11And God said, Let the earth bring forth grass, the herb yielding seed, and the fruit tree yielding fruit after his kind, whose seed is in itself, upon the earth: and it was so.
12And the earth brought forth grass, and herb yielding seed after his kind, and the tree yielding fruit, whose seed was in itself, after his kind: and God saw that it was good.
13And the evening and the morning were the third day.
Science: In evolution, the first building blocks of life, Amino Acids were theoretically formed in shallow pools with banks/bottoms made of a clay material. Amino Acids joined together and formed larger molecules that had the chemical capability of self replication. These molecules were similar to what we now call viruses. They were not quite capable of sustaining them selves, but depended on their environment for the energy to replicate. After further mutation, we get to the first procaryotic cells (blue-green algae, some forms of bacteria) which were self contained and self replicating. As these life forms developed, random copying errors in the DNA caused mutations. Some mutations were advantageous, most were not. Somewhere along the line, a series of mutations caused the one celled life forms to clump together and specialize into multi-cellular life forms.
As things stabilize in this epoch, Earths atmosphere is largely Carbon Dioxide (CO2), so it follows that a life form that metabolizes CO2 would be selected for survival. Any such life form will be somewhere where it can get sunlight and can draw other nutrients necessary to sustain the system and to replicate itself. In such an environment, photosynthesis would have a heyday. The first visible forms of life on Earth then are likely to have been plants.
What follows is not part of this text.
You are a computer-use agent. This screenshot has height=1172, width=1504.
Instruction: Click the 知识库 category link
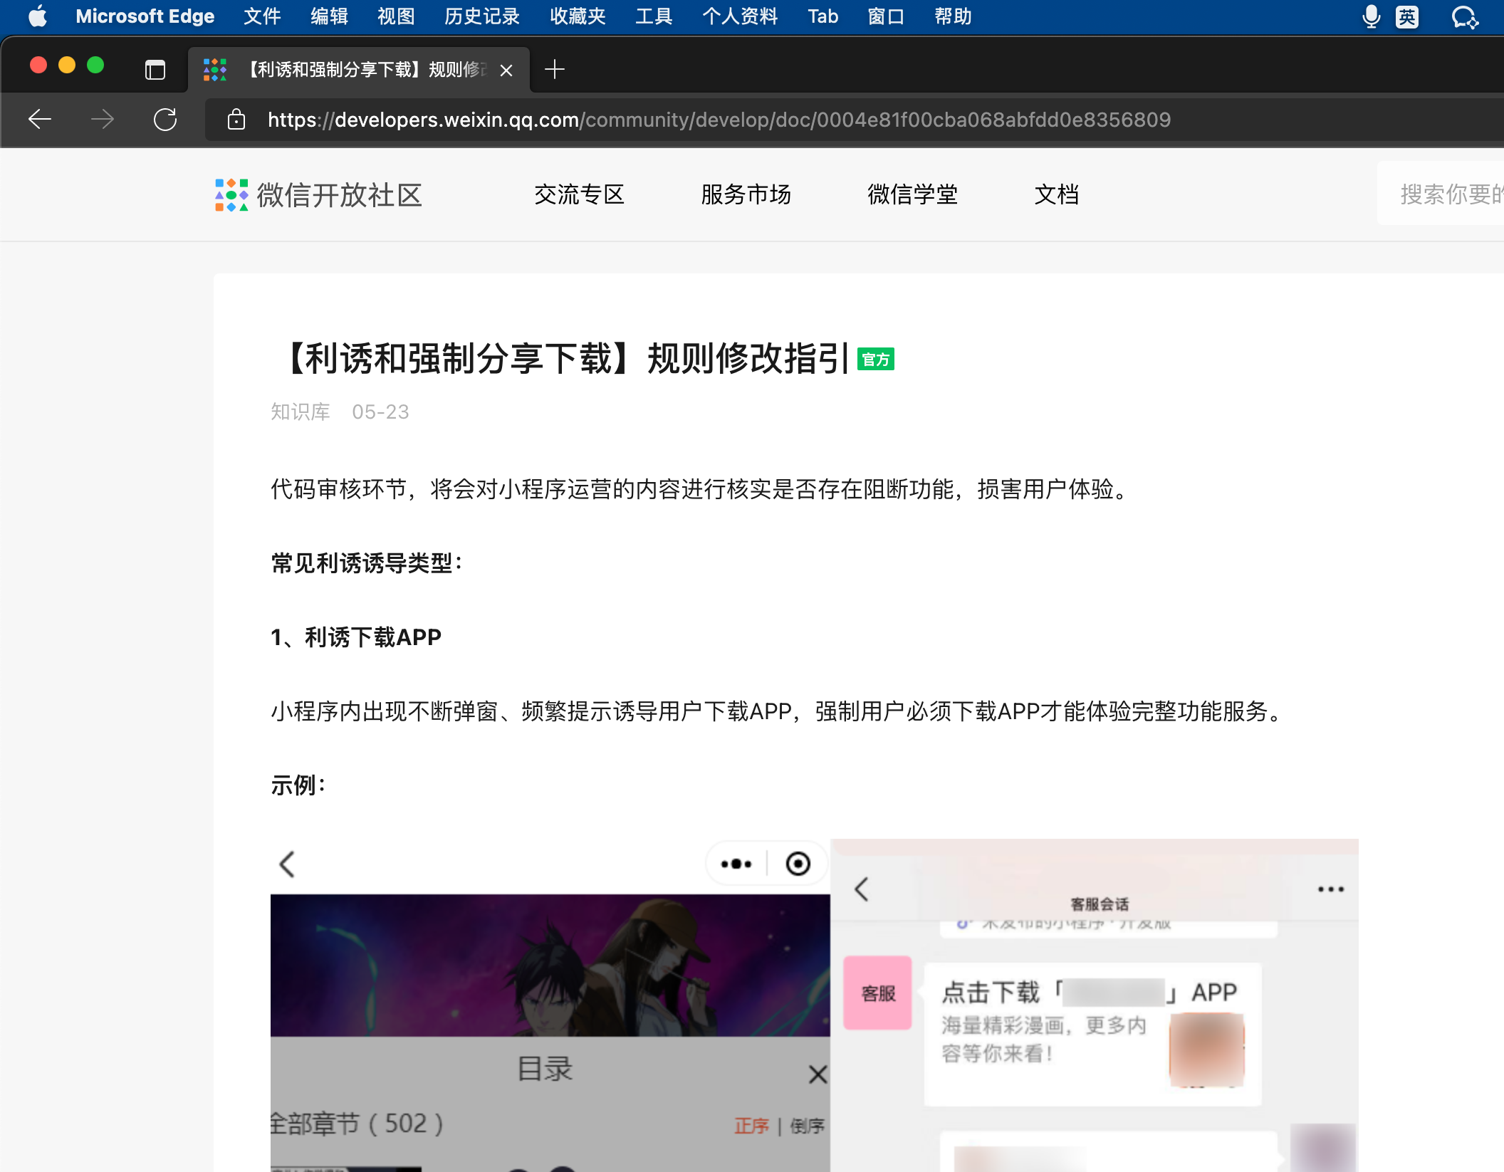(x=300, y=412)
Commentary: At first glance day three seems to be out of order. How can plant life develop before the sun is created in day 4? Looks like a deal breaker, except
Evolution has a similar problem. It seems when the physicists and geologists worked their mathematical magic to determine how old the Earth and solar system are, they came up with about 4.55 billion years, and Earth became friendly for life about 3.5 billion years ago, but when the theoretical biologists and evolutionists regressed the origin of life, they figured it would have taken about 5-6 billion years to reach the point where we are now looking back at it. This looked like a deal breaker, or a least a serious challenge, for evolution, but then somebody came up with the theory of panspermia
Fossilized stromatolites or bacterial aggregates, the oldest of which are dated at 3.5 billion years old, suggest that photosynthesis might be exogenic. The bacteria that form stromatolites, cyanobacteria, are photosynthetic. Most models of the origin of life have the earliest organisms obtaining energy from reduced chemicals, with the more complex mechanisms of photosynthesis evolving later. (Wikipedia)
Note that the first person history records proposing panspermia was the Greek philosopher Anaxagoras in 5BCE. It isnt a really new idea at all. Could our prophet have been aware that photosynthetic life probably originated somewhere other than on Earth before the sun and Earth were created, then simply described the process to its Earthly conclusion in Day 3?